Among the records that follow, find each line holding the word "Danmarks" and copy it.

··· Data excerpts

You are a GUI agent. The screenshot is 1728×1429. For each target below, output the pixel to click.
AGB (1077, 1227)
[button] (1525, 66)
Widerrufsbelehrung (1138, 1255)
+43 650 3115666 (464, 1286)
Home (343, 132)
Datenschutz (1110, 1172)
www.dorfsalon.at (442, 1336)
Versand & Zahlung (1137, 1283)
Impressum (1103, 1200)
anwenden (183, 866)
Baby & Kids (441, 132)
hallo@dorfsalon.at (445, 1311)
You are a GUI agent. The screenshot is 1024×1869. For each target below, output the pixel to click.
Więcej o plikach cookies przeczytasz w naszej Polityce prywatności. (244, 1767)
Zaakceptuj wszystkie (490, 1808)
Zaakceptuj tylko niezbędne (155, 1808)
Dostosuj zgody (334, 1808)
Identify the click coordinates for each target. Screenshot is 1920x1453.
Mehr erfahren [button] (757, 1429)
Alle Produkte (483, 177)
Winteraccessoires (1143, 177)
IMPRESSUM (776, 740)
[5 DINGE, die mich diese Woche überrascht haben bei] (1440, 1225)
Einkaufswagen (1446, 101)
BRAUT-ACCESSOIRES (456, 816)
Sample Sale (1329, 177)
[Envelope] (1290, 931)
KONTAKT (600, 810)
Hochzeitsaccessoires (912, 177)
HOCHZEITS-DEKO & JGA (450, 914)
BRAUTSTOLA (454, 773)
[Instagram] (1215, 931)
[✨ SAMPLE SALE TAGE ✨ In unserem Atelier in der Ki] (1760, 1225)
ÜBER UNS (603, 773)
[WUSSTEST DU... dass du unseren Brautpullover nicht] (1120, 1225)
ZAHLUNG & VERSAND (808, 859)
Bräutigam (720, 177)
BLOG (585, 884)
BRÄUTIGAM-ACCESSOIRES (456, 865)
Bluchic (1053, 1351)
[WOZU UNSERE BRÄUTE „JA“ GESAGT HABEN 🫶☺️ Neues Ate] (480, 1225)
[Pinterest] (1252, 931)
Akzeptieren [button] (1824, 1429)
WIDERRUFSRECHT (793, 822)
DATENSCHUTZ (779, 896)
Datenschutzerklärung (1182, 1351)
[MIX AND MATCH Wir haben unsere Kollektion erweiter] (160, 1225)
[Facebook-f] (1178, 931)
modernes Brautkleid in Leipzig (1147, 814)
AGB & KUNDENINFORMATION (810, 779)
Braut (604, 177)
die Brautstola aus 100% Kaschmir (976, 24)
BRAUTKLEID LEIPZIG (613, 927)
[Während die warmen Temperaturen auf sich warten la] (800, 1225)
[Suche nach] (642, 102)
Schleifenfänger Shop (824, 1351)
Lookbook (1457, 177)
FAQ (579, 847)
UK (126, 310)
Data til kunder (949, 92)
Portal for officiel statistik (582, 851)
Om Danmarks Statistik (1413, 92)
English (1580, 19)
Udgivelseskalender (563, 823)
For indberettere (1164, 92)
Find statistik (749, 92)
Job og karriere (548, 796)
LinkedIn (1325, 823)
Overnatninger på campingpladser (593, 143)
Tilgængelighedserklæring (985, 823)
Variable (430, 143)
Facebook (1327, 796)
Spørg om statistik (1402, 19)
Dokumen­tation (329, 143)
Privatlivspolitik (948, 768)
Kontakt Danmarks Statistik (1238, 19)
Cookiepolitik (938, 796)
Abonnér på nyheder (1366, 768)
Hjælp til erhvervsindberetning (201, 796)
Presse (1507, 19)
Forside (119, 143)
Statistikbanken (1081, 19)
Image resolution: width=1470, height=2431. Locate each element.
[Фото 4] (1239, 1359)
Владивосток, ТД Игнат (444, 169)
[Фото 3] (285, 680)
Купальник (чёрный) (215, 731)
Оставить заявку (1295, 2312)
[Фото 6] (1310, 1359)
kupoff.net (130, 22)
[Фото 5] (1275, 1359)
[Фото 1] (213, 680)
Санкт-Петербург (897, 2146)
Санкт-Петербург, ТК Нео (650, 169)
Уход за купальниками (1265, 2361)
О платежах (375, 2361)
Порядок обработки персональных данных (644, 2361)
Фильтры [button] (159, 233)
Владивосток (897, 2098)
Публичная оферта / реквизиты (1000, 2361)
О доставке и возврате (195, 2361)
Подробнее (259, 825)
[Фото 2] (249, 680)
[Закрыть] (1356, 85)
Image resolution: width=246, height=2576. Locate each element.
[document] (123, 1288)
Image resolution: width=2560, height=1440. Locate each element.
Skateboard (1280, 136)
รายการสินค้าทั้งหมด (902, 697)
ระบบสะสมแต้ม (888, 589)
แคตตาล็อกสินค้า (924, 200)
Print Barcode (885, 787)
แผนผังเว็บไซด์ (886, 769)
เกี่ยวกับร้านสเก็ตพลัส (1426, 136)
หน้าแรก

······

> Result
Om Danmarks Statistik (1413, 92)
Kontakt Danmarks Statistik (1238, 19)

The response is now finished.